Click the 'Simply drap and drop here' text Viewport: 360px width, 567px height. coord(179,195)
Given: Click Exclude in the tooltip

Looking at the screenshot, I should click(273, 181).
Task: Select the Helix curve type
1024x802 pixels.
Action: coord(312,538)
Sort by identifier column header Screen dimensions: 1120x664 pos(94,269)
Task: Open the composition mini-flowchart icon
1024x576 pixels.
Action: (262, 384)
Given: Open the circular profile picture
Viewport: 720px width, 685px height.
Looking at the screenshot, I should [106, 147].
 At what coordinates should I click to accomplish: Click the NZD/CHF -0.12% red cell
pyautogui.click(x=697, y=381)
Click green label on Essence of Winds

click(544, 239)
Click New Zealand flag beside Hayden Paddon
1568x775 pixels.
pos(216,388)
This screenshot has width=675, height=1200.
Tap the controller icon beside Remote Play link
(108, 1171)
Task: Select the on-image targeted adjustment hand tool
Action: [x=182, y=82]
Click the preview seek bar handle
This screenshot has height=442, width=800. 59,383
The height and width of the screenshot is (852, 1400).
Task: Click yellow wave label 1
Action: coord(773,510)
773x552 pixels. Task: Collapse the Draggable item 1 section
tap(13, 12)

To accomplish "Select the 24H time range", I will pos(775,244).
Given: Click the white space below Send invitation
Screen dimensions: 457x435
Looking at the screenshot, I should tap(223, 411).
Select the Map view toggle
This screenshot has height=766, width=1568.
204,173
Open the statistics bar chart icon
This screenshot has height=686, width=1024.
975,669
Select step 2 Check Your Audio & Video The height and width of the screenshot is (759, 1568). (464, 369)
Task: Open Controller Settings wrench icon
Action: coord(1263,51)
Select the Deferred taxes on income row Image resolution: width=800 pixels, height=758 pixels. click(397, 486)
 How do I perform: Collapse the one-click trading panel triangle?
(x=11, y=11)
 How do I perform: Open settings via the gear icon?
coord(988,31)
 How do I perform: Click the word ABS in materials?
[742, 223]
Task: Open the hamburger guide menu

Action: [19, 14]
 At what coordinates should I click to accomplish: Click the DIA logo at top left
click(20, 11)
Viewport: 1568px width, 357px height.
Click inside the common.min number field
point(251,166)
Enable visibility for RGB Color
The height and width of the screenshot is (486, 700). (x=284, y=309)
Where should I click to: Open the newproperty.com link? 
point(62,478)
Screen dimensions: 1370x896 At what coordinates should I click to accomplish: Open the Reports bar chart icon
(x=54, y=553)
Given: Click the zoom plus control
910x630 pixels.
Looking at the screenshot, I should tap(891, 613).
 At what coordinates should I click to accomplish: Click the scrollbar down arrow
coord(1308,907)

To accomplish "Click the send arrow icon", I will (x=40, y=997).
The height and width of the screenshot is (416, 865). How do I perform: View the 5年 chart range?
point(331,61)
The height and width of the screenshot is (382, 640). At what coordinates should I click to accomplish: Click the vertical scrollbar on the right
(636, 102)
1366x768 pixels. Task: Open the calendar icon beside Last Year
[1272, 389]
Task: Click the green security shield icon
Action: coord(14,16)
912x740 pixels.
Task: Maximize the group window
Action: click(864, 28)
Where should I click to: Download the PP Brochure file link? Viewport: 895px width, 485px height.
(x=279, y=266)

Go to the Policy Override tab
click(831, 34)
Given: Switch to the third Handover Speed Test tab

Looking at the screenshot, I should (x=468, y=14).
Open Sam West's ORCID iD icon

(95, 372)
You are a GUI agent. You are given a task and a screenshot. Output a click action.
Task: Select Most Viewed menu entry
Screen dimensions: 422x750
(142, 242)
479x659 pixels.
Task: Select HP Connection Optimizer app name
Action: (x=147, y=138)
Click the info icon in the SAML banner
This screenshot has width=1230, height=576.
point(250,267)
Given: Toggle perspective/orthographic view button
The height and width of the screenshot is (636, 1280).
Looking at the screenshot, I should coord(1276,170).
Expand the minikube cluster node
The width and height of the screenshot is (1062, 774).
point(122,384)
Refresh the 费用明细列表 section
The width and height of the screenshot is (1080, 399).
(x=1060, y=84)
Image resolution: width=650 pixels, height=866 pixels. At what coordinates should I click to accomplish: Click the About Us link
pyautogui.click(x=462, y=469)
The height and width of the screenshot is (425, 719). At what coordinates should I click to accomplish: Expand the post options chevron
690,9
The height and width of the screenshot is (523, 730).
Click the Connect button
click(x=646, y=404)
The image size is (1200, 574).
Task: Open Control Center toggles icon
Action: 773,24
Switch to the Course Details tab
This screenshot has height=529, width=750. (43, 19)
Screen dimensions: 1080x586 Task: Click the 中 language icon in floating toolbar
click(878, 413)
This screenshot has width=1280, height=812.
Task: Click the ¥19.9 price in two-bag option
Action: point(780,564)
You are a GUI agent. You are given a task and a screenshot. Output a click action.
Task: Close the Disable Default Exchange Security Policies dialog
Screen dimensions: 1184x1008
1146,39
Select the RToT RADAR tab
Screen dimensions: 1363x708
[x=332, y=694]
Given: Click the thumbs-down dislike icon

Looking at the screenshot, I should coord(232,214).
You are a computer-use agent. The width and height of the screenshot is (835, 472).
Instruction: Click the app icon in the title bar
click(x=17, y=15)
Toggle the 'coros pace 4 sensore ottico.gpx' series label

_ _ _ _

A word-for-word copy of the data above is the goal, so set it all down again.

Click the 'Simply drap and drop here' text Viewport: 360px width, 567px height. coord(179,195)
Given: Click Exclude in the tooltip

Looking at the screenshot, I should click(273, 181).
Task: Select the Helix curve type
1024x802 pixels.
Action: coord(312,538)
Sort by identifier column header Screen dimensions: 1120x664 pos(94,269)
Task: Open the composition mini-flowchart icon
1024x576 pixels.
Action: (262, 384)
Given: Open the circular profile picture
Viewport: 720px width, 685px height.
Looking at the screenshot, I should [106, 147].
 At what coordinates should I click to accomplish: Click the NZD/CHF -0.12% red cell
pyautogui.click(x=697, y=381)
Click green label on Essence of Winds

click(544, 239)
Click New Zealand flag beside Hayden Paddon
1568x775 pixels.
pos(216,388)
This screenshot has width=675, height=1200.
Tap the controller icon beside Remote Play link
(108, 1171)
Task: Select the on-image targeted adjustment hand tool
Action: [x=182, y=82]
Click the preview seek bar handle
This screenshot has height=442, width=800. 59,383
The height and width of the screenshot is (852, 1400).
Task: Click yellow wave label 1
Action: coord(773,510)
773x552 pixels. Task: Collapse the Draggable item 1 section
tap(13, 12)

To accomplish "Select the 24H time range", I will pos(775,244).
Given: Click the white space below Send invitation
Screen dimensions: 457x435
Looking at the screenshot, I should tap(223, 411).
Select the Map view toggle
This screenshot has height=766, width=1568.
204,173
Open the statistics bar chart icon
This screenshot has height=686, width=1024.
975,669
Select step 2 Check Your Audio & Video The height and width of the screenshot is (759, 1568). (464, 369)
Task: Open Controller Settings wrench icon
Action: coord(1263,51)
Select the Deferred taxes on income row Image resolution: width=800 pixels, height=758 pixels. click(397, 486)
 How do I perform: Collapse the one-click trading panel triangle?
(x=11, y=11)
 How do I perform: Open settings via the gear icon?
coord(988,31)
 How do I perform: Click the word ABS in materials?
[742, 223]
Task: Open the hamburger guide menu

Action: [19, 14]
 At what coordinates should I click to accomplish: Click the DIA logo at top left
click(20, 11)
Viewport: 1568px width, 357px height.
Click inside the common.min number field
point(251,166)
Enable visibility for RGB Color
The height and width of the screenshot is (486, 700). (x=284, y=309)
Where should I click to: Open the newproperty.com link? 
point(62,478)
Screen dimensions: 1370x896 At what coordinates should I click to accomplish: Open the Reports bar chart icon
(x=54, y=553)
Given: Click the zoom plus control
910x630 pixels.
Looking at the screenshot, I should tap(891, 613).
 At what coordinates should I click to accomplish: Click the scrollbar down arrow
coord(1308,907)

To accomplish "Click the send arrow icon", I will (x=40, y=997).
The height and width of the screenshot is (416, 865). How do I perform: View the 5年 chart range?
point(331,61)
The height and width of the screenshot is (382, 640). At what coordinates should I click to accomplish: Click the vertical scrollbar on the right
(636, 102)
1366x768 pixels. Task: Open the calendar icon beside Last Year
[1272, 389]
Task: Click the green security shield icon
Action: coord(14,16)
912x740 pixels.
Task: Maximize the group window
Action: click(864, 28)
Where should I click to: Download the PP Brochure file link? Viewport: 895px width, 485px height.
(x=279, y=266)

Go to the Policy Override tab
click(831, 34)
Given: Switch to the third Handover Speed Test tab

Looking at the screenshot, I should (x=468, y=14).
Open Sam West's ORCID iD icon

(95, 372)
You are a GUI agent. You are given a task and a screenshot. Output a click action.
Task: Select Most Viewed menu entry
Screen dimensions: 422x750
(142, 242)
479x659 pixels.
Task: Select HP Connection Optimizer app name
Action: (x=147, y=138)
Click the info icon in the SAML banner
This screenshot has width=1230, height=576.
point(250,267)
Given: Toggle perspective/orthographic view button
The height and width of the screenshot is (636, 1280).
Looking at the screenshot, I should coord(1276,170).
Expand the minikube cluster node
The width and height of the screenshot is (1062, 774).
point(122,384)
Refresh the 费用明细列表 section
The width and height of the screenshot is (1080, 399).
(x=1060, y=84)
Image resolution: width=650 pixels, height=866 pixels. At what coordinates should I click to accomplish: Click the About Us link
pyautogui.click(x=462, y=469)
The height and width of the screenshot is (425, 719). At what coordinates should I click to accomplish: Expand the post options chevron
690,9
The height and width of the screenshot is (523, 730).
Click the Connect button
click(x=646, y=404)
The image size is (1200, 574).
Task: Open Control Center toggles icon
Action: 773,24
Switch to the Course Details tab
This screenshot has height=529, width=750. (43, 19)
Screen dimensions: 1080x586 Task: Click the 中 language icon in floating toolbar
click(878, 413)
This screenshot has width=1280, height=812.
Task: Click the ¥19.9 price in two-bag option
Action: point(780,564)
You are a GUI agent. You are given a task and a screenshot. Output a click action.
Task: Close the Disable Default Exchange Security Policies dialog
Screen dimensions: 1184x1008
1146,39
Select the RToT RADAR tab
Screen dimensions: 1363x708
[x=332, y=694]
Given: Click the thumbs-down dislike icon

Looking at the screenshot, I should coord(232,214).
You are a computer-use agent. The width and height of the screenshot is (835, 472).
Instruction: Click the app icon in the title bar
click(x=17, y=15)
Toggle the 'coros pace 4 sensore ottico.gpx' series label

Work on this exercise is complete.